Track down every line below that holds "header" and copy it.

**Data:**
■ ■ ■ ■ ■ ■ ■
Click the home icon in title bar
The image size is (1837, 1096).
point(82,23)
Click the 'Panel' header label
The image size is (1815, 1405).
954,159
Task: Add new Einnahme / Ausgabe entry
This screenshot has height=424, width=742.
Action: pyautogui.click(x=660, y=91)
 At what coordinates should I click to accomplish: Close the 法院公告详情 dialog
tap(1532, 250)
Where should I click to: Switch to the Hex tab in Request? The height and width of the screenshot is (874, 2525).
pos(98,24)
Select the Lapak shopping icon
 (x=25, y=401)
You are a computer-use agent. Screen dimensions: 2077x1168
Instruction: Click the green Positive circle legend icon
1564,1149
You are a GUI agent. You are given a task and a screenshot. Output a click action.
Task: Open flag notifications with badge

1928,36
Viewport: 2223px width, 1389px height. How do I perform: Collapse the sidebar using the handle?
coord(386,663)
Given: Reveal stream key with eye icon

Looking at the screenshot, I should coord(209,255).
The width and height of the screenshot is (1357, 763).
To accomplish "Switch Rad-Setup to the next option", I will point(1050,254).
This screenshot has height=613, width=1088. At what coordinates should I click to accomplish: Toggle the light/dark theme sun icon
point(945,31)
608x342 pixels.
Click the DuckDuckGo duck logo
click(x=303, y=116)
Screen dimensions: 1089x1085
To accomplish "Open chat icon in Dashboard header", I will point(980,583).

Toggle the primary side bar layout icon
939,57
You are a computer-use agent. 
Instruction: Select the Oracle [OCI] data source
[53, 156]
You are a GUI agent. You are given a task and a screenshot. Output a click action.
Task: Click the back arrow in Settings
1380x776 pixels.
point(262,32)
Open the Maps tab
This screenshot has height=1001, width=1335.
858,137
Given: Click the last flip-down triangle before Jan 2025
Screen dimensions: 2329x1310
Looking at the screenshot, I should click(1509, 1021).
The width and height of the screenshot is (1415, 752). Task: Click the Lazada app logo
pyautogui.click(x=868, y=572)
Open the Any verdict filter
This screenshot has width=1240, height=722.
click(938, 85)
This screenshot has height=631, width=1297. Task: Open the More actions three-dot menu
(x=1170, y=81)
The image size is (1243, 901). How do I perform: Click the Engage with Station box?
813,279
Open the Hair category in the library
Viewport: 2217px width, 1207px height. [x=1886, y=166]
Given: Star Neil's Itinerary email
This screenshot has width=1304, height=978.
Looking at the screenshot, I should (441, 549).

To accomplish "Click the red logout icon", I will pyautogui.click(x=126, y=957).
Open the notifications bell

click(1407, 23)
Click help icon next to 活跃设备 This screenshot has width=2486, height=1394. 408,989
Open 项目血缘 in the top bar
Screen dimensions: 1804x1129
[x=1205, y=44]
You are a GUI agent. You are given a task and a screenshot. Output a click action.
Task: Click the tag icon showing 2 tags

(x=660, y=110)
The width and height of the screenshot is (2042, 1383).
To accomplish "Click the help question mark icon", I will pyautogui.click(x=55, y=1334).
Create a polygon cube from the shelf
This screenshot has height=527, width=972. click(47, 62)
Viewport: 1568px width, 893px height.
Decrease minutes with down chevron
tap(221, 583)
■ ■ ■ ■ ■ ■ ■
**Reply:**
Click the 'Panel' header label
To accomplish "Open chat icon in Dashboard header", I will point(980,583).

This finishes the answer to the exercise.